EXERCISE REQUIREMENTS
Produce exactly the lines from the one holding "You are a GUI" through the last line of the data below, with every picture left out.

DATASET ENTRIES
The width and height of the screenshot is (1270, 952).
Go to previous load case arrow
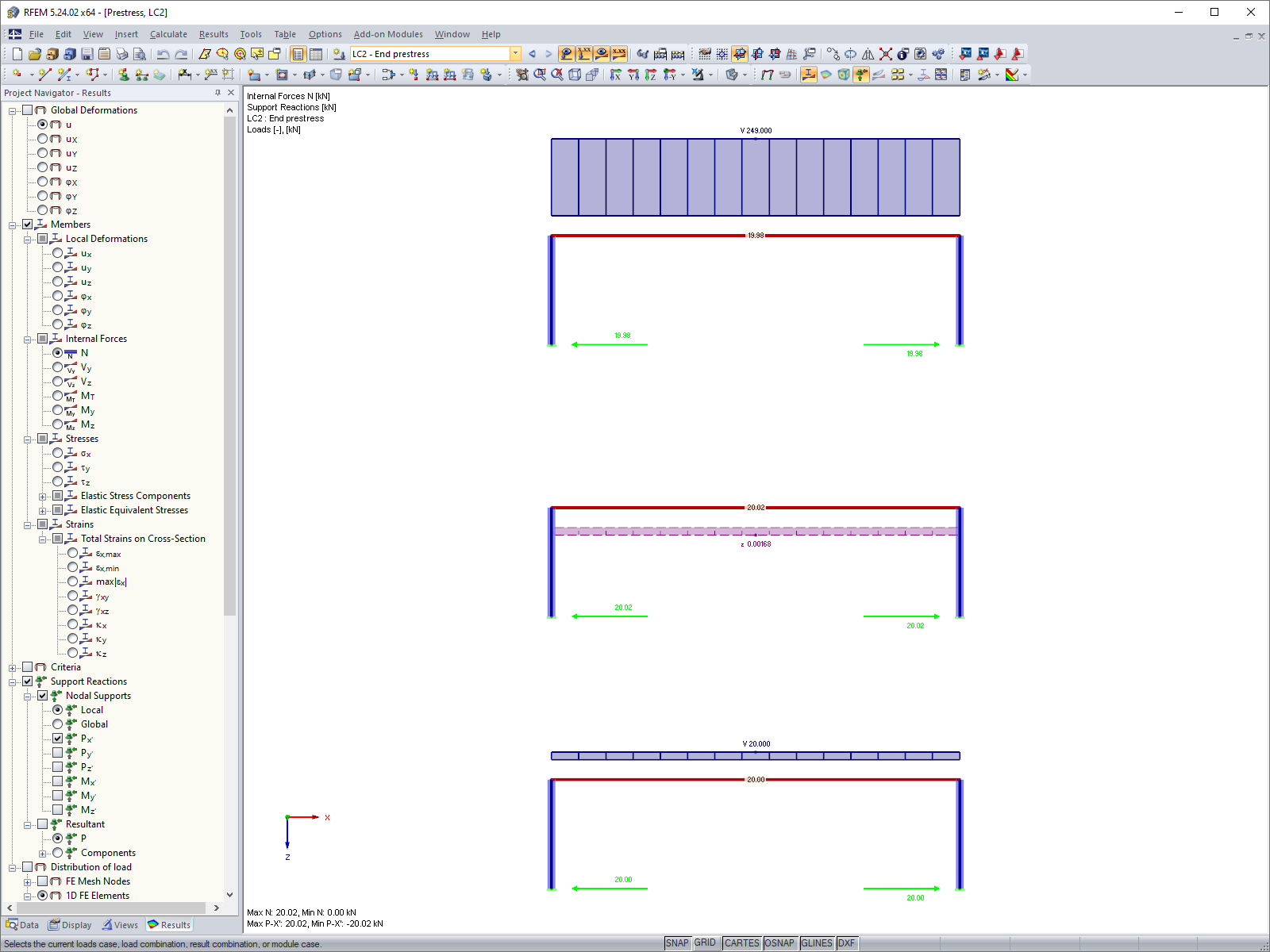click(532, 54)
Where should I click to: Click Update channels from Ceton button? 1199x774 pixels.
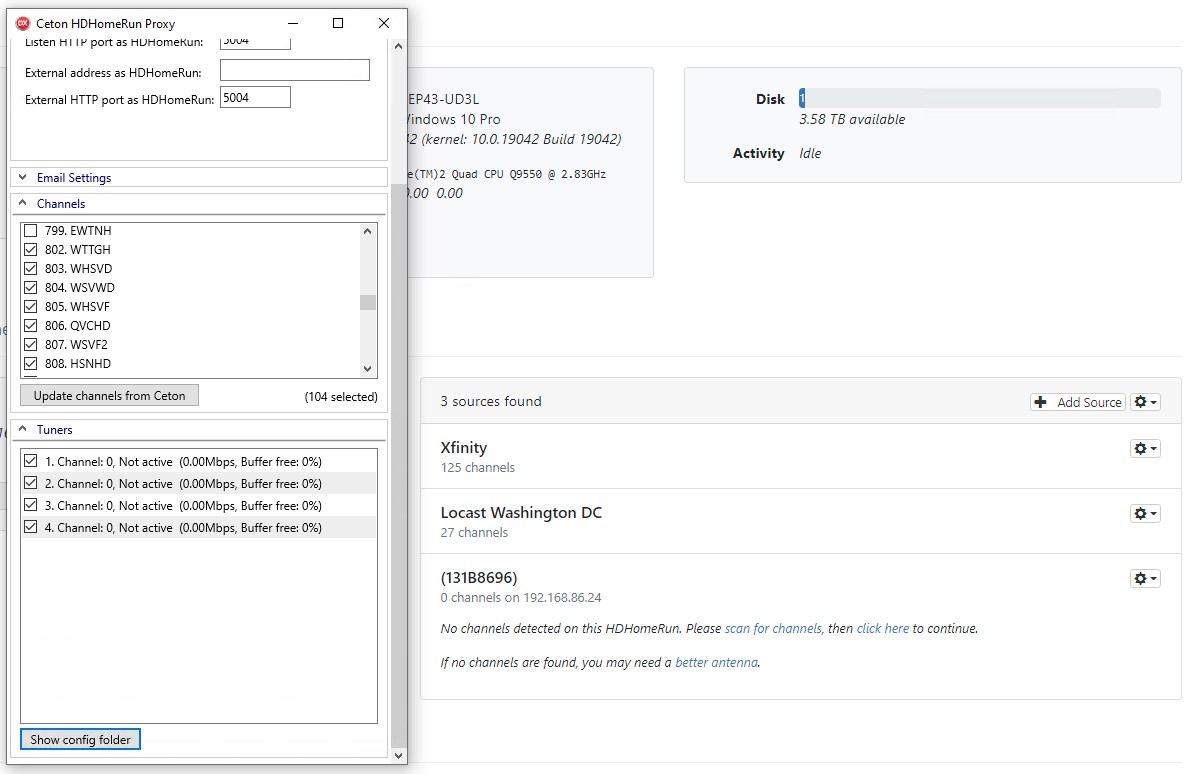(110, 396)
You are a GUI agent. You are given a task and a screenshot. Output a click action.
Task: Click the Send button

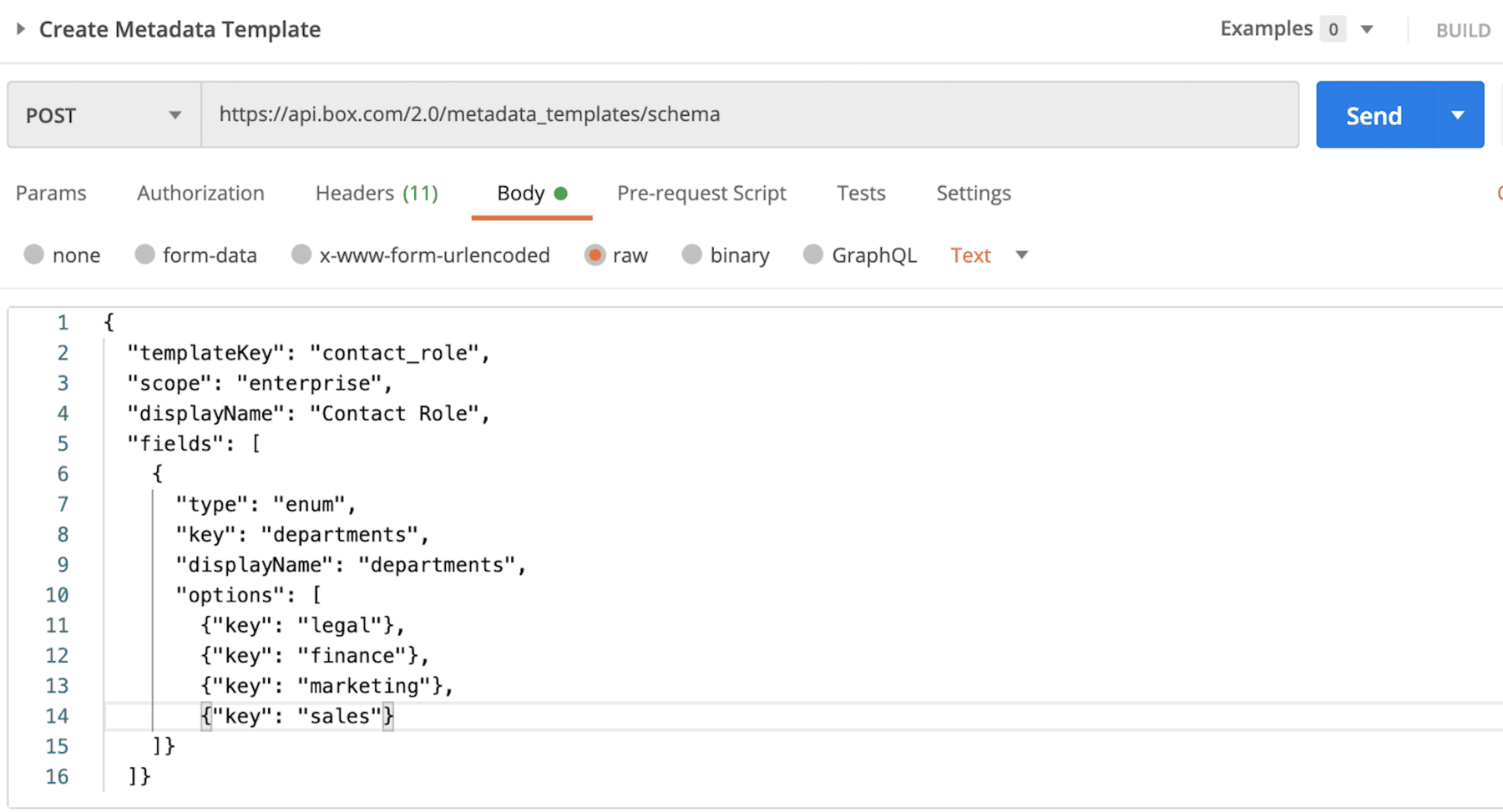coord(1374,115)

OUTPUT FOR THIS TASK
You are a GUI agent. You are given a task and a screenshot. Output a click action.
Task: Click the Send button

coord(1374,115)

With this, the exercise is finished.